Wednesday, April 13, 2011

Shades of Acceptance

There’s no simple way to sum up how the people in my life react to the fact that I love to write since everyone reacts to the news differently. To complicate my answer further some new people have wandered into my life and some of the existing occupants have changed their reactions.

Up until this last year I would have said my parents reacted about the same as they’d react to me saying I ate babies. The fact that I write has always worried my family because they thought it was a distraction that would keep me from a stable career. For a long time whenever I tried to talk to them about writing they would nod, smile, make a comment about how maybe I needed to ask the teacher for more homework if I had all this spare time, and take advantage of that statement to start talking about school and my future.

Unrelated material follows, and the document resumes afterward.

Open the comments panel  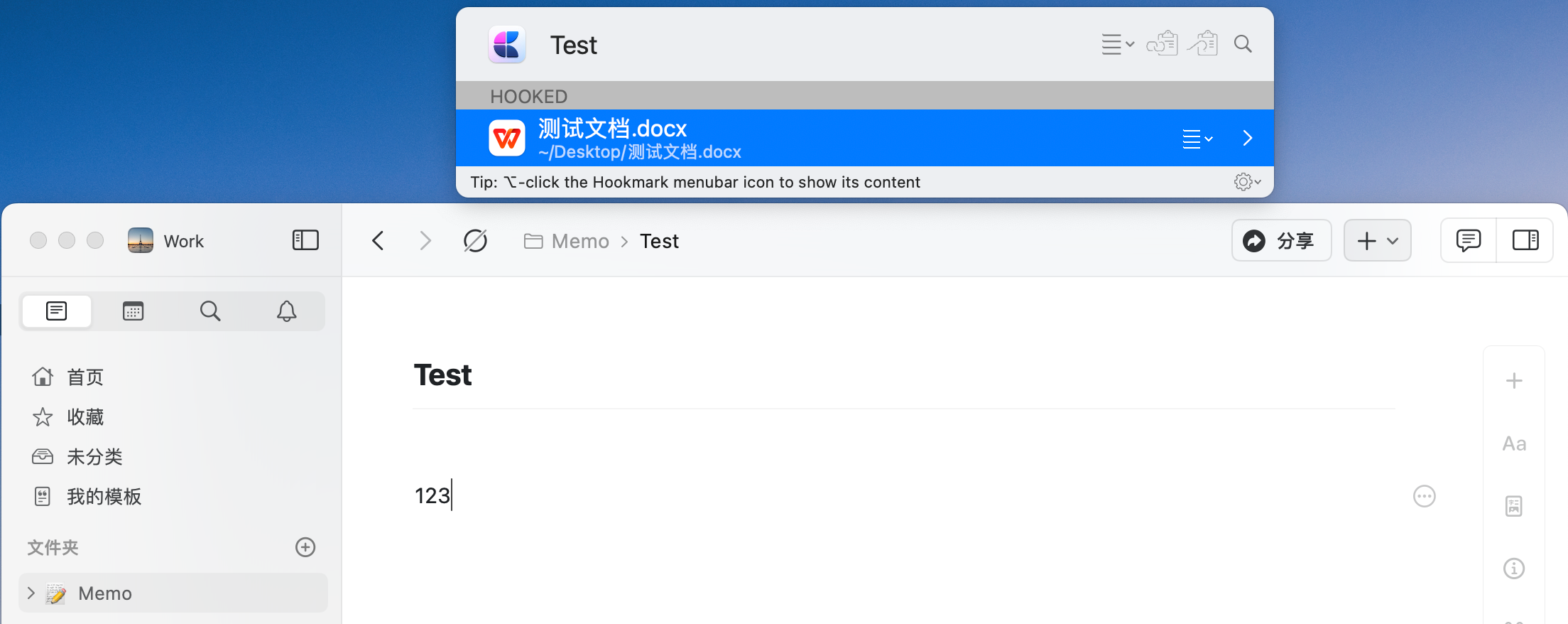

I hadn’t realized how much the situation had changed until recently when I mentioned to my mom a Writing Celebration Piece I’d written for a Language Arts class. Out of the blue my mom stopped me, and asked what my piece had been about. Unsure I hedged telling her it was just a character description before I tried to move the conversation into safer waters, but instead of letting me she stopped me again and asked if she could read it. She had never done anything like that before.

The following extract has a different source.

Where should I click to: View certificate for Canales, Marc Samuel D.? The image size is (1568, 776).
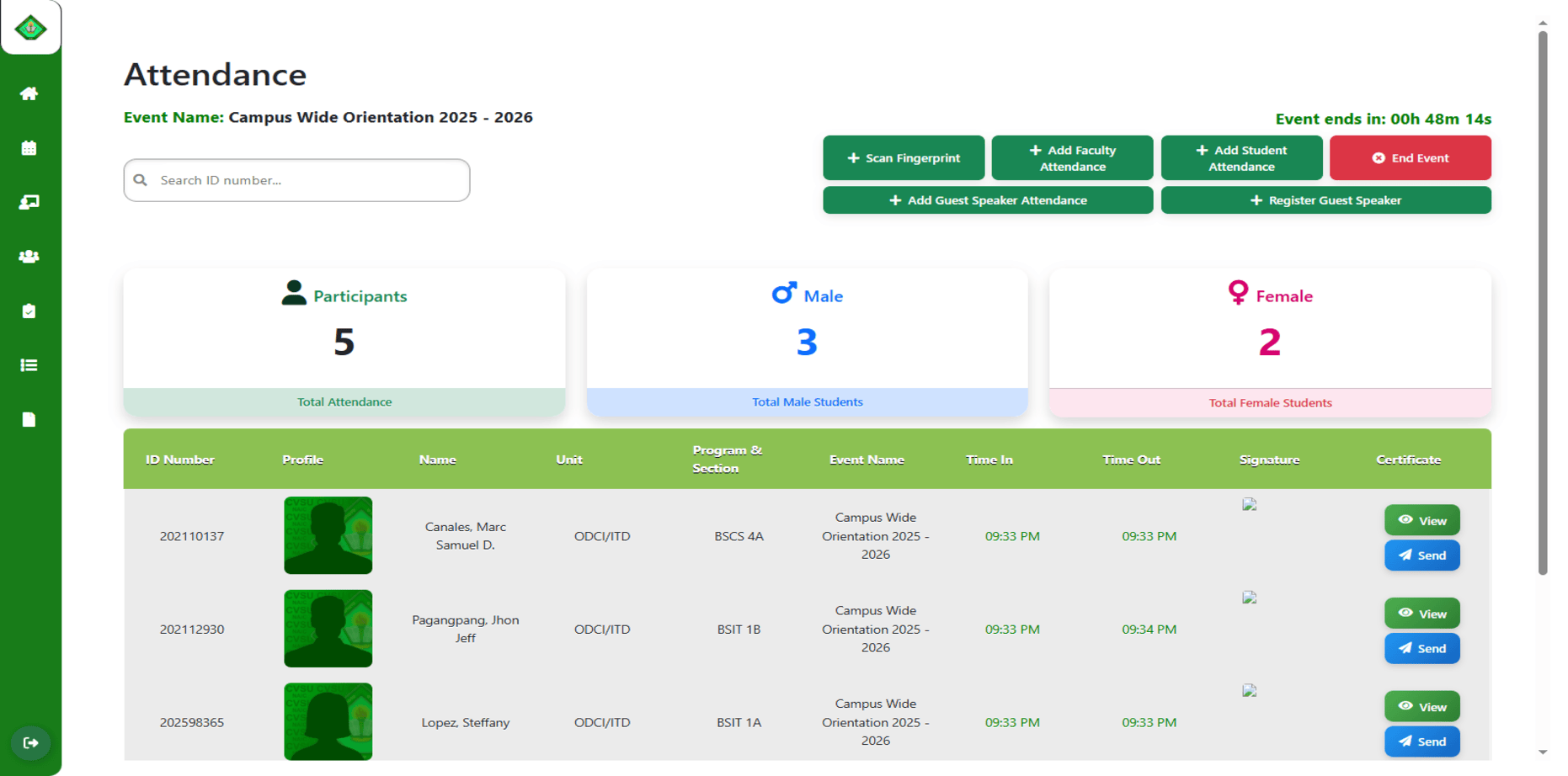coord(1422,520)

For as long as I’ve been writing my dad and my brothers haven’t changed their opinions on my writing, and their opinion is they don’t have an opinion. Honestly, they really don’t care, and they’ll tell you as much if you ask. As long as I get good grades my dad doesn’t care, and as long as it doesn’t keep me from helping them out when they need me my brothers don’t care.

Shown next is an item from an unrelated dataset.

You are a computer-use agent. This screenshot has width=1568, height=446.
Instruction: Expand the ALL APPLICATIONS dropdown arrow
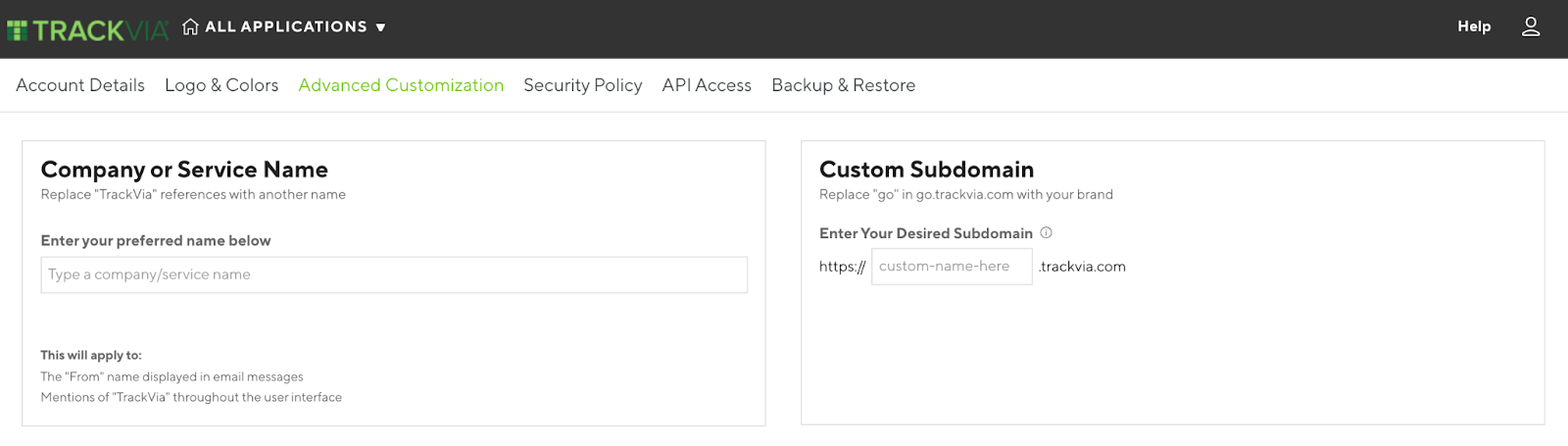pos(381,27)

Most of my friends are pretty apathetic when it comes to my writing. They aren’t writers, so it makes very little sense to them that I am. They try to be supportive by offering to read my work or giving me topic suggestions, but mainly they shuffle their feet and ignore it for lack a better response.

The exception to that comment is Jimmy. He never offers me ideas or asks if he can read what I've written. No, he checks to see if I’m getting stuck on anything and if I am takes the time to help me talk it out. When I was having problems incorporating the military into Monstrous he'd spend hours at a time fielding my questions. Even the really strange ones like do you know if the military has a plan in place in the event of nuclear war didn't even break his stride. Also, he’d tell me about what he was working on, and we’d talk out scenes he was having problems with. The cool part was that he seemed to enjoy talking about writing as much as I did.

Then of course there are the Ink Slingers. I don’t know what I’d do without them. Ella was the one who got me back into writing after everyone else had convinced me to throw in the towel. Ella, Bethany, Hayley, Emery, and Bethany were the first people ever to read my work, and their support has made all the difference to me.

- Aaron

1 comment:

Linda Glaz said...

I was fortunate that I did home care for my mom the last six months of her life, and her room was just off the kitchen where I do most of my writing. It's cozy here. But she would have me read as I wrote. What a blessing to have had her encouragment all the way to the end of her life.